The announcement, which was made four days ahead of schedule, showed that the P17.5-billion Mactan-Cebu International Airport (MCIA) Passenger Terminal Building Project will be contested by the following groups: AAA Airport Partners, led by the Ayala and Aboitiz groups and Houston airport operator ADC&HAS; Filinvest-CAI Consortium of the Gotianuns and Singapore’s Changi Airport; First Philippine Airports of the Lopez group and New Zealand’s Infratil Asia Ltd. airport operator; GMR Infrastructure and Megawide Consortium, which includes India’s Delhi Airport’s operator; MPIC-JGS Airport Consortium, composed of the Pangilinan and Gokongwei companies, as well as France’s Aeroports de Lyon; SM-led Premier Airport Group, which includes Switzerland’s Zurich Airport operators; and San Miguel Corp.-Incheon Airport Consortium, led by the SMC conglomerate and the operator of South Korea’s Incheon Airport.
“This is a good number for ensuring optimal competition during the bid itself,” said the lawyer Migs Sagcal, DOTC spokesperson.

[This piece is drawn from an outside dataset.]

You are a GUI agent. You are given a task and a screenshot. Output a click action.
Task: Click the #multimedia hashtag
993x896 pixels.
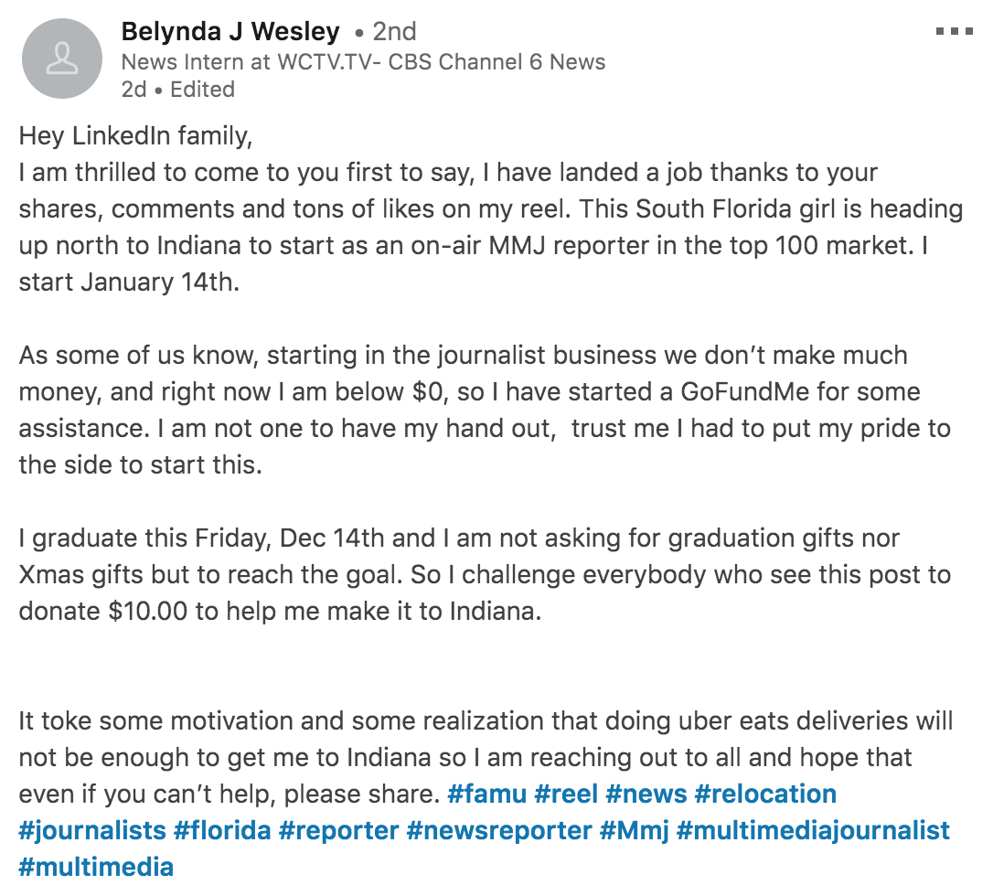(96, 867)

Under the updated timeline for the bidding process, the qualified consortia will now have until August 28, 2013, to submit their bid proposals.
“We are keen to find out which group will make the most advantageous offer to government. As we have said before, the more cooperation we have from the bidders, the sooner the public will enjoy the benefits of our projects,” Sagcal said.
The MCIA project will modernize the country’s second-largest aviation hub and the gateway to the Visayas, with the construction of a new world-class international passenger terminal building having an 8 million annual passenger capacity.
It will also renovate the existing terminal building, which has been operating at overcapacity with 6.7 million passengers going through the 4.5 million passenger capacity structure in 2012.